PROBLEM STATEMENT - Please print all the lines below exactly as they are written.

DATA TO USE -

►

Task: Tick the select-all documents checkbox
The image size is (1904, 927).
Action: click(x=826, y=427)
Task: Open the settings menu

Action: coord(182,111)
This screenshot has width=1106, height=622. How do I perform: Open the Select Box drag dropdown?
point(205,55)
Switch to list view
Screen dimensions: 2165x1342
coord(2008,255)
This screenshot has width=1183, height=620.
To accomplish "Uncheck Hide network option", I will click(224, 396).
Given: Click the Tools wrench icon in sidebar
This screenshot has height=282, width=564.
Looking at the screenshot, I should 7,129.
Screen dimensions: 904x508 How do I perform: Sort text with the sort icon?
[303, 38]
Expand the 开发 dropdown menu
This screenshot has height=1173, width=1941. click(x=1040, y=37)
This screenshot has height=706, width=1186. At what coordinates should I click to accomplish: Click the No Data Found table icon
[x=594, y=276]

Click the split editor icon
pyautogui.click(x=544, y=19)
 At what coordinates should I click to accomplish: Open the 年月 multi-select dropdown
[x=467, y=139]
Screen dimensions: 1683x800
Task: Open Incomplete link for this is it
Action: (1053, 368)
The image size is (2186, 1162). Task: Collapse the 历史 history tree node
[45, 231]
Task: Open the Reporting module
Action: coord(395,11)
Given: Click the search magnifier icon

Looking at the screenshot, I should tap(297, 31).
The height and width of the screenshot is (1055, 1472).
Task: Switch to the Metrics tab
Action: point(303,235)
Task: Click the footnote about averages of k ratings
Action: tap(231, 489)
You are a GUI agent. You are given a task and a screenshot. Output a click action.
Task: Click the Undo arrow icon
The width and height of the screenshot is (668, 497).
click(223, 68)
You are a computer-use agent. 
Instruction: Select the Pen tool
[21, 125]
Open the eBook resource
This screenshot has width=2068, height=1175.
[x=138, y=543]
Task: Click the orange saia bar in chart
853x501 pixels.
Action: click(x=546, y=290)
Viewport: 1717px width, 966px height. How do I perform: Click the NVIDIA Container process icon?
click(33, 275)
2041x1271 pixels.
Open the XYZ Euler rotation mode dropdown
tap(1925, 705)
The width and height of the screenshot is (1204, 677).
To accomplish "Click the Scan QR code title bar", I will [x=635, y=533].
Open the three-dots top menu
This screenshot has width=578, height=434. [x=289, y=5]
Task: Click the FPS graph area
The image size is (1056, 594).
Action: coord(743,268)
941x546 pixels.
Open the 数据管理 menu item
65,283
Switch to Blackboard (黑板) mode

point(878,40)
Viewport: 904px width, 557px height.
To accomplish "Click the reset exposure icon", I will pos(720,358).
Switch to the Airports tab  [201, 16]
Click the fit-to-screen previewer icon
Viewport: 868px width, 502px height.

◄

OUTPUT OF THE TASK -
Task: Tick the select-all documents checkbox
The image size is (1904, 927).
Action: click(x=826, y=427)
Task: Open the settings menu

Action: coord(182,111)
This screenshot has width=1106, height=622. How do I perform: Open the Select Box drag dropdown?
point(205,55)
Switch to list view
Screen dimensions: 2165x1342
coord(2008,255)
This screenshot has width=1183, height=620.
To accomplish "Uncheck Hide network option", I will click(224, 396).
Given: Click the Tools wrench icon in sidebar
This screenshot has height=282, width=564.
Looking at the screenshot, I should 7,129.
Screen dimensions: 904x508 How do I perform: Sort text with the sort icon?
[303, 38]
Expand the 开发 dropdown menu
This screenshot has height=1173, width=1941. click(x=1040, y=37)
This screenshot has height=706, width=1186. At what coordinates should I click to accomplish: Click the No Data Found table icon
[x=594, y=276]

Click the split editor icon
pyautogui.click(x=544, y=19)
 At what coordinates should I click to accomplish: Open the 年月 multi-select dropdown
[x=467, y=139]
Screen dimensions: 1683x800
Task: Open Incomplete link for this is it
Action: (1053, 368)
The image size is (2186, 1162). Task: Collapse the 历史 history tree node
[45, 231]
Task: Open the Reporting module
Action: coord(395,11)
Given: Click the search magnifier icon

Looking at the screenshot, I should tap(297, 31).
The height and width of the screenshot is (1055, 1472).
Task: Switch to the Metrics tab
Action: point(303,235)
Task: Click the footnote about averages of k ratings
Action: tap(231, 489)
You are a GUI agent. You are given a task and a screenshot. Output a click action.
Task: Click the Undo arrow icon
The width and height of the screenshot is (668, 497).
click(223, 68)
You are a computer-use agent. 
Instruction: Select the Pen tool
[21, 125]
Open the eBook resource
This screenshot has width=2068, height=1175.
[x=138, y=543]
Task: Click the orange saia bar in chart
853x501 pixels.
Action: click(x=546, y=290)
Viewport: 1717px width, 966px height. How do I perform: Click the NVIDIA Container process icon?
click(33, 275)
2041x1271 pixels.
Open the XYZ Euler rotation mode dropdown
tap(1925, 705)
The width and height of the screenshot is (1204, 677).
To accomplish "Click the Scan QR code title bar", I will [x=635, y=533].
Open the three-dots top menu
This screenshot has width=578, height=434. [x=289, y=5]
Task: Click the FPS graph area
The image size is (1056, 594).
Action: coord(743,268)
941x546 pixels.
Open the 数据管理 menu item
65,283
Switch to Blackboard (黑板) mode

point(878,40)
Viewport: 904px width, 557px height.
To accomplish "Click the reset exposure icon", I will pos(720,358).
Switch to the Airports tab  [201, 16]
Click the fit-to-screen previewer icon
Viewport: 868px width, 502px height.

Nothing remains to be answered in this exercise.